By 1773, the East India Company was in dire financial straits.[2] The Company was important to the British Empire because it was a monopoly trading company in India and in the east and many influential people were shareholders. The Company paid £400,000 (the present-day (2015) equivalent is £46.1 million) annually to the government to maintain the monopoly but had been unable to meet its commitments since 1768 because of the loss of tea sales to America. About 85% of all the tea in America was smuggled Dutch tea. The East India Company owed money to both the Bank of England and the government: it had 15 million lbs (6.8 million kg) of tea rotting in British warehouses and more en route from India. The Regulating Act 1773, was complemented by the Tea Act 1773, which had a principal objective that was to reduce the massive amount of tea held by the financially troubled British East India Company in its London warehouses and to help the financially struggling company survive.
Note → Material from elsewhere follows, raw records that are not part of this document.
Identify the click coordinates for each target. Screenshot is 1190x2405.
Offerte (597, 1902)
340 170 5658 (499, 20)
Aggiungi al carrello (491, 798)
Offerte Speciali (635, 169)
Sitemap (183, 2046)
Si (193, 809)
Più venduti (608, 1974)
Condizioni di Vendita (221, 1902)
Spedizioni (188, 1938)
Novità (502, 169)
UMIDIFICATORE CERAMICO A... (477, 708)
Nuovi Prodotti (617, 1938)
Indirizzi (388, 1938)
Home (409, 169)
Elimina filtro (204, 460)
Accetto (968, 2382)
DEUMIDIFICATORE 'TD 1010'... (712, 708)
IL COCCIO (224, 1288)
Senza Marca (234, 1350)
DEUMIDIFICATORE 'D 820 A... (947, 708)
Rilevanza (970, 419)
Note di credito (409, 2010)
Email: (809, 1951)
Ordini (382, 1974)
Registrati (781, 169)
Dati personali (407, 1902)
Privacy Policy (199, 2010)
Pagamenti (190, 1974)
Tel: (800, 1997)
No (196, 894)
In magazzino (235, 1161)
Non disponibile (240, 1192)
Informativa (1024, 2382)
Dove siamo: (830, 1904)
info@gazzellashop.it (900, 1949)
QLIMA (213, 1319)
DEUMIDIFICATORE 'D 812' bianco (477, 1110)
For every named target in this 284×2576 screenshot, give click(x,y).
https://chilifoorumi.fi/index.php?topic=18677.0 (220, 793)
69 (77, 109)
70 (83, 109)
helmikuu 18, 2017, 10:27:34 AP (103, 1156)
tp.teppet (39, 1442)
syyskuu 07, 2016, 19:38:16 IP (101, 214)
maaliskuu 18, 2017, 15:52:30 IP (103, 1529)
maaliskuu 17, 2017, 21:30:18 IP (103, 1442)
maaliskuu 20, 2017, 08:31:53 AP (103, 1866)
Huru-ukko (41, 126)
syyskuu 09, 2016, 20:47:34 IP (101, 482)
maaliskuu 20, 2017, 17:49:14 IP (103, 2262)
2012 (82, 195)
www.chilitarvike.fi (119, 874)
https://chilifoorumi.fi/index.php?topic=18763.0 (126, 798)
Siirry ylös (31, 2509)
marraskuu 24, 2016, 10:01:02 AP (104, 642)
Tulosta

Lord North decided to overhaul the management of the India Company with the Regulating Act. This was the first step to the eventual government control of India. The Act set up a system whereby it supervised (regulated) the work of the East India Company.
The Company had taken over large areas of India for trading purposes and had an army to protect its interests. Company men were not trained to govern so North's government began moves towards government control since India was of national importance. Shareholders in the Company opposed the Act. The East India Company was still a powerful lobbying group in Parliament in spite of its financial problems.
The Act limited Company dividends to 6% until it repaid a £1.5m loan (passed by an accompanying act, 13 Geo. 3 c. 64) and restricted the Court of Directors to four-year terms.[4]
First step taken by the British government to regulate and control the company’s affairs in India.
It prohibited the servants of company from engaging in any private trade or accepting presents or bribes from the "natives".
The Act elevated Governor of Bengal, Warren Hastings to Governor-General of Bengal and subsumed the presidencies of Madras and Bombay under Bengal's control.[4] It laid the foundations for a centralized administration in India. Governor of Bengal became the Governor General of Bengal with an executive council of four to assist him. Decisions would be taken by majority and Governor General could only vote in case of tie.
The Act named four additional men to serve with the Governor-General on the Supreme Council of Bengal: Lt-Gen John Clavering, George Monson, Richard Barwell, and Philip Francis.
A supreme court was established at Fort William at Calcutta. British judges were to be sent to India to administer the British legal system that was used there.